What to work on:
Collect every line in the entries below that contains the word "perform", matching its case exactly.

Data:
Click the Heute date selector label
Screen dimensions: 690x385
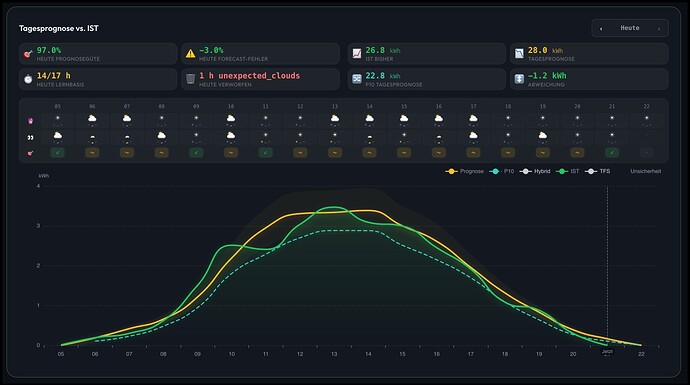630,28
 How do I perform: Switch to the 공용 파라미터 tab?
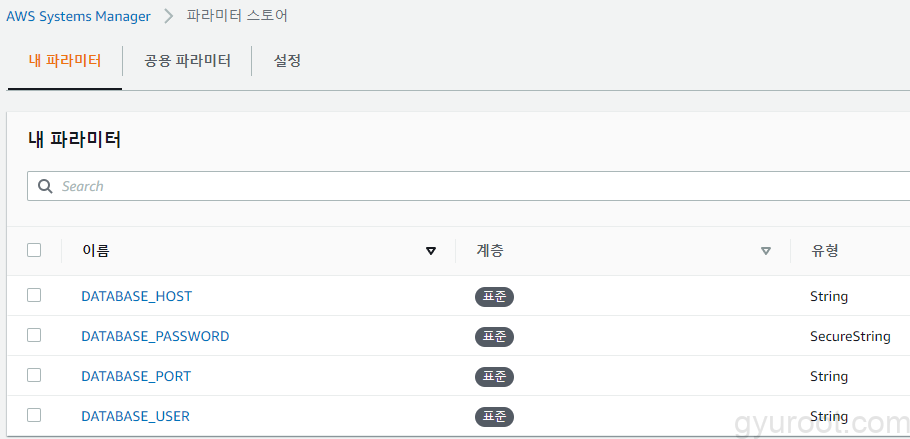pos(188,61)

Finished task:
 How do I perform: Switch to the 공용 파라미터 tab?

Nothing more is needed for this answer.